De Vedische lijn, die haar oorsprong vond in de Arya brahmische scholen, ontwikkelde zich zo tot de Samkhya-, Nyaya-, Vaisheshika-, Vedanta- en Yogascholen, waarbij tevens geput werd uit de rijke Vedische canon van symbolisme, filosofie, theologie en kosmologie, inclusief het behoud van de proto-Vedische goden, maar ook met toevoeging van niet-Vedische goden, zoals b.v. Shiva.

De Purva Mimamsa-school staat, zij het hervormd, nog het dichtste bij het vroege brahmanisme, met behoud van het puriteinse Vedische ritueel en een Vedisch filosofisch systeem. Zo kent deze school nog altijd de praktijk van het homa (vuur) ritueel en de aanbidding van de oude Vedische goden zoals Indra, Agni en Varuna.

Sommige geleerden, zoals Romila Thapar, bepleiten het bestaan van een discontinuïteit tussen het brahmanisme en het latere hindoeïsme. Het behoud van de Veda's en de Upanishads als spirituele bronnen, de continuïteit van vele proto-vedische gewoonten en geloven en de acceptatie van de Vedische autoriteit door latere hindoes getuigen echter van een ongebroken erfenis die meer dan vierduizend jaar teruggaat.

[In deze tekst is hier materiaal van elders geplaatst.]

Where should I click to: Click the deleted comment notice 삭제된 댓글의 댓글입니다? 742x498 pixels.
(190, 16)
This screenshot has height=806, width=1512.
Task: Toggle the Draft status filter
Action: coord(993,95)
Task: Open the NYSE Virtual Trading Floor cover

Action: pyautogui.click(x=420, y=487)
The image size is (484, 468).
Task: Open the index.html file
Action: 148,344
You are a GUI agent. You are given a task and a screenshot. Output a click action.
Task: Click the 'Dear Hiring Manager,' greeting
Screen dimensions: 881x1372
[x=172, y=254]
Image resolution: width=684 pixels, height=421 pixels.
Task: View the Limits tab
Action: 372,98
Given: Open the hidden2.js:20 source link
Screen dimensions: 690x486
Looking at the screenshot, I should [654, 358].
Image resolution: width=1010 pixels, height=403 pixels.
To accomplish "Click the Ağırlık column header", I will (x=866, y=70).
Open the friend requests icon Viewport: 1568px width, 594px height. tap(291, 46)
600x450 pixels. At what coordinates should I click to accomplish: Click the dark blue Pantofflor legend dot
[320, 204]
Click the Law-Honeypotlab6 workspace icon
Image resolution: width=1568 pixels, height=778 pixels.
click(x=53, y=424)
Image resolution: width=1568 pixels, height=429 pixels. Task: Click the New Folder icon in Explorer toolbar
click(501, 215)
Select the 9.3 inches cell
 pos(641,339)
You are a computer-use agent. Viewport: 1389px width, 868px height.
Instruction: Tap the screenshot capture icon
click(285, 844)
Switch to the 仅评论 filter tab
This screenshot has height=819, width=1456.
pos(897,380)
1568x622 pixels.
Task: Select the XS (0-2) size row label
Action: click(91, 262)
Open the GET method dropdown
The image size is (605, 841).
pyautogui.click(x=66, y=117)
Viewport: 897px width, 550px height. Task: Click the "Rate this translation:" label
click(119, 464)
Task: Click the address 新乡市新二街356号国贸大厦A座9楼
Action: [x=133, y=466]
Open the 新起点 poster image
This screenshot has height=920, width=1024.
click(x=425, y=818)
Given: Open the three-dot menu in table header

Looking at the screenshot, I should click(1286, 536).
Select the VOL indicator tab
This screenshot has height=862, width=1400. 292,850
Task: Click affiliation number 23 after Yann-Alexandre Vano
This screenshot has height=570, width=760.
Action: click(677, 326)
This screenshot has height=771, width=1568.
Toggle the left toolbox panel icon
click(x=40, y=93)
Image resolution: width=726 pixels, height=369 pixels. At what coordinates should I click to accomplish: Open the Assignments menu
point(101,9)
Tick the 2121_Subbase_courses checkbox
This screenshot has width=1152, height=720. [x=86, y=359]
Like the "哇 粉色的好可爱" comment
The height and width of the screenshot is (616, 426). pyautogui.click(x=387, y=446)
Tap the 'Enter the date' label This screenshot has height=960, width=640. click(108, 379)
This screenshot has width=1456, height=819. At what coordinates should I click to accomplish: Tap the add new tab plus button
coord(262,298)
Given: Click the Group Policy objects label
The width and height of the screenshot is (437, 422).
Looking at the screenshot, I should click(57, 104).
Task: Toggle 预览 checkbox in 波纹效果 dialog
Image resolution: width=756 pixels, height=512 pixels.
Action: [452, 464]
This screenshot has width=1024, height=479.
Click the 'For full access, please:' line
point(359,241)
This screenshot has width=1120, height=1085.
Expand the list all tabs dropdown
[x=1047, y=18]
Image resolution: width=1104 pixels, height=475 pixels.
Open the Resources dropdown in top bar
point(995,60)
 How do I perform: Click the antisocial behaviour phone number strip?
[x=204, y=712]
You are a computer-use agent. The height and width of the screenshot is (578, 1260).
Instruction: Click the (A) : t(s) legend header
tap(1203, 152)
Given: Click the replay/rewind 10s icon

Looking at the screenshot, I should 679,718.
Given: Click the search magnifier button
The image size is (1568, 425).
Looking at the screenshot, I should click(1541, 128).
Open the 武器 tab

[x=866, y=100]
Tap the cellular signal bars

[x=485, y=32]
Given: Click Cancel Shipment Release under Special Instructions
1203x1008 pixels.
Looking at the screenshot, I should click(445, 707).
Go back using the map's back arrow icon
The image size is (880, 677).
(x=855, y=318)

Gautama Boeddha uitte kritiek op de negatieve aspecten van het brahmanisme. Zo erkende de Boeddha het belang van het kastenstelsel niet[1], ook zei hij dat het geloof dat men zich geestelijk kan reinigen door een bad in een heilige rivier te nemen, niet gebaseerd is op de waarheid. Over het algemeen waren veel van zijn belangrijkste discipelen (zoals Sariputta en Maha Moggallana) van brahmaanse families afkomstig. De Boeddha gebruikte het woord brahmaan (een priester van het brahmanisme) als een synoniem voor een Arahant [2] (een heilig persoon).

[bron?]

  1. zie Dhammapada vers 393 en 396
  2. Verzen over de brahmaan (hoofdstuk 24 van de Dhammapada) - verzen van de Boeddha.